The Dow Jones Industrial Average is an index of the 30 largest US stocks, which may well appear on your broker’s website under another name such as “Wall Street”.
The Nasdaq-100 is an index of the 100 largest non-financial (mainly tech) companies listed on the Nasdaq stock exchange, which may well be called something else such as “US Tech 100” on your broker’s website.

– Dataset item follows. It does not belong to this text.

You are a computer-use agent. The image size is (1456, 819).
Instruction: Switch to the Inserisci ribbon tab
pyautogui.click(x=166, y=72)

The S&P 500 is an index that tracks 500 large companies listed on US stock exchanges, and your broker might give it a different name such as “US 500” or “SPX 500”.
Should You Short US Stocks Right Now?
The purpose of this posting is to tell you that you CAN short US stocks by selling US indices via an online broker, but not necessarily that you SHOULD. However, several successful traders think it’s something you can consider.
According to online reports, veteran GMO founder Jeremy Grantham thinks that we are witnessing a "fully-fledged epic bubble". “Rich Dad Poor Dad” author Robert Kiyosaki and trading legend Stanley Druckenmiller share similar sentiments. And CEO & Chief Investment Officer of Richard Bernstein Advisors, the eponymous Richard Bernstein, recently told CNBC’s Trading Nation: “We are right in maybe the biggest bubble of my career.”
Michael Burry, one of the main protagonists of the movie “The Big Short”, and someone who made millions by shorting certain securities in the run-up to the last financial crisis, is on record as describing the current markets as the "greatest speculative bubble of all time in all things".
You can be like Burry, but bear in mind that he’s been saying something similar since at least 2019.
US Indices Price Targets 2021
“Prediction is very difficult, especially about the future.” So said the late Danish physicist, Niels Bohr.
While we can’t predict when the US stocks bubble will burst, we can consider how far stock indices tend to fall when they turn south. Due to the turn-of-the-millennium dot-com crash, the Nasdaq-100 index lost about 80% of its value, which — if repeated today — would take it from about 15120 to 3024. During the 2007/08 financial crisis, the S&P 500 index fell from about 1530 to about 735 for a nearly 50% loss.
As Mark Twain is reputed to have said, “History doesn’t repeat itself but it often rhymes.”